The Not-So-Subtle Art of Communication
To listen is an art and another essential life skill we fail to teach our young people. I am convinced that it is almost impossible to overstate the importance of listening as a life skill. Recently, a high school student asked me, “If you were me, what two skills would you work on improving?” I told him, “Decision-making and listening.” These two skills intersect with every single aspect of life and business.

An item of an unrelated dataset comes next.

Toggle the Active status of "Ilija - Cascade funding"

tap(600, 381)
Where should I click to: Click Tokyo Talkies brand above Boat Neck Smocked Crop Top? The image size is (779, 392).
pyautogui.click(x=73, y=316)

As we set out to communicate your Strategic Plan to the organization, it is essential to keep in mind the importance of listening, and to remember that people in general are not great listeners. You have something very important—your organization’s Strategic Plan—that you need to communicate very clearly to your team or employees. The reality is that communicating a Strategic Plan in most organizations is like a huge game of Chinese Whispers. The point is—it is incredibly difficult to convey a message to a group of people. In fact, it usually requires a strategy of its own. The solution is overcommunication. One of my goals as a keynote speaker is for people to be able to remember a year later what I spoke about. Who was your keynote speaker at last year’s event? Most people struggle to remember who the speaker was, let alone what he or she spoke about. Repetition is your best friend when it comes to overcommunication. The truth is, most people are too proud to use this tool. But it works. We know this in our businesses. When it comes to branding and marketing, repetition is essential; failing to use it would guarantee failure. In fact, even in our marketing efforts most organizations change the message too often, because they lack the discipline to wait. We can’t wait to change the message. It takes real discipline and humility to stick to one message and overcommunicate that message. A marketing message will seem stale to a marketing team long before that same message has reached deep into its target market, and an organizational message will seem stale to a leader long before it has reached deep into his or her team. The concept of overcommunication is not about the quantity of information you share. It’s about the number of times important information is conveyed. If people don’t know the plan, they can’t execute it passionately.